Gli inquirenti si sono messi al lavoro appena alcuni clienti di banche diverse, tra cui le filiali Unicredit di Lodi e Sant’Angelo Lodigiano, hanno denunciato pesanti ammanchi di denaro nei loro conti correnti. In risposta la banca gli aveva fatto vedere la fotocopia del documento fornito da chi, indebitamente, aveva chiesto denaro al posto loro. Si tratta di 5mila euro spariti da diversi sportelli della Unicredit, con importi da circa 1.000 euro alla volta e altre 4.500 euro prelevate da banche di Castel San Giovanni (Piacenza), Broni e Casteggio, queste ultime località pavesi, con operazioni da 1.500 euro alla volta. Sempre con lo stesso ingegnoso sistema.

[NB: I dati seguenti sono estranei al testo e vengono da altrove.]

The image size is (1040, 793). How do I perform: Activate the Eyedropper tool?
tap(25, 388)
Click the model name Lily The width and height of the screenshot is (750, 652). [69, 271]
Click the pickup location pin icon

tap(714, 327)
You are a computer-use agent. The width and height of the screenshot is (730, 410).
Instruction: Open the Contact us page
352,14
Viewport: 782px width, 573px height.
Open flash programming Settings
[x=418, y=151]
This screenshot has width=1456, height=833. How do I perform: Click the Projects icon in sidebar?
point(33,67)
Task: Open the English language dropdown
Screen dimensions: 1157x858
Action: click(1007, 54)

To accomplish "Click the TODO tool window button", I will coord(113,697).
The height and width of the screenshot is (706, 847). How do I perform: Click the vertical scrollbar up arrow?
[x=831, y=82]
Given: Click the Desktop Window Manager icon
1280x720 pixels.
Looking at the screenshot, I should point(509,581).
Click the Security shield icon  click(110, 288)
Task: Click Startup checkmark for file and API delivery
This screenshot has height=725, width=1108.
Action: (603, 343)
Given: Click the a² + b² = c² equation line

La truffa per un certo periodo di tempo è andata sempre a buon fine, grazie alla scaltrezza del 35enne. Infatti, per prelevare senza destare sospetti, l’uomo non andava mai nella filiale in cui la sua vittima del momento aveva il conto ed era quindi conosciuta anche “di faccia”, bensì in un’altra dello stesso gruppo, dove sarebbe stato più al sicuro da eventuali riconoscimenti visivi.
Le operazione bancarie compiute nel Pavese risalgono al 3 novembre 2011, mentre quelle messe a segno nel Lodigiano al 7 settembre dello stesso anno. In un giorno l’autore del raggiro si spostava infatti in più sportelli e agiva in serie, portandosi a casa un ricco bottino. Ora la Polizia sta cercando di capire dove l’indagato si sia procurato i documenti dei correntisti truffati e come facesse a sapere in quale istituto di credito avessero depositato i soldi. Sul 35enne pavese stavano già indagando da tempo anche i carabinieri di Lodi che, a loro volta, avevano ricevuto segnalazioni simili nel recente passato.